Some parents, like Robin Campbell, say they were surprised when their children began coming home and asking questions.
Campbell, who has a second-grader at Howard Hall, says she doesn’t mind that the school is accommodating the child but that she feels administrators could have done a better job informing parents.
"It should have been brought up with the parents," Campbell said. "The parents should have been told so that we could answer questions our kids may have."
Cumberland County Schools Superintendent Frank Till was out of town Monday and unavailable for comment.
Pam Long, a friend of the child's family, said her parents allowed her to identify as a girl at the advice of their psychologist.
So how should parents talk with their children about a person who dresses or acts in ways associated with the opposite gender – classified as gender dysphoria by the Diagnostic and Statistical Manual of Mental Disorders?
Local child psychologists advise parents to keep the conversation age-appropriate. A child might be too young to understand gender identity and sexuality, but they can grasp the concept of being different.
Experts also recommend that parents focus conversation on how a child can accept someone's differences and advise parents to encourage their children to ask questions, even if they don't immediately have the answers.
Psychologists recommend that parents work through their reaction to gender dysphoria separately from talking with their children. Experts say children might repeat something they hear out of context, which could have adverse effects on others.
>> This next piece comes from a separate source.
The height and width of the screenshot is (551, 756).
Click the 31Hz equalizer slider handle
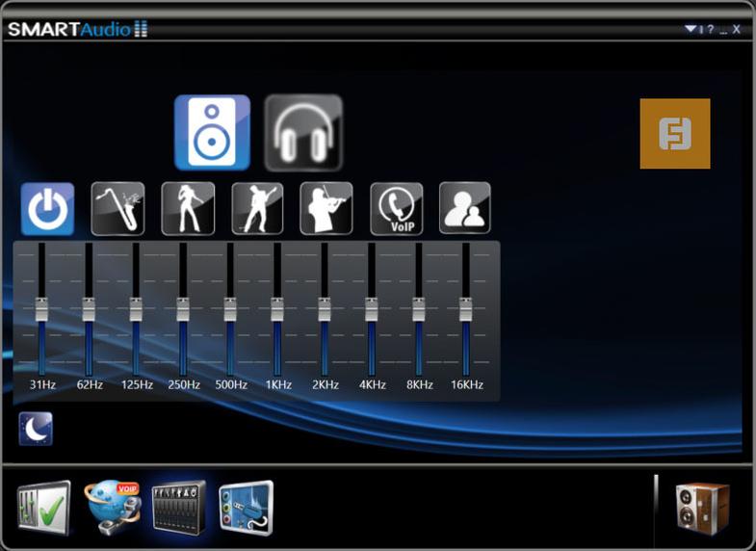click(41, 309)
Gender dysphoria and how schools handle transgender students is something schools are coming to address more and more.
In California, for example, a law went into effect this month requiring public schools to let children use sex-segregated facilities and participate in gender-specific activities of their choice.
Proponents of the law – the nation's first – say it protects students from bullying and better protects their rights. Those opposed to the measure are trying to get the law repealed.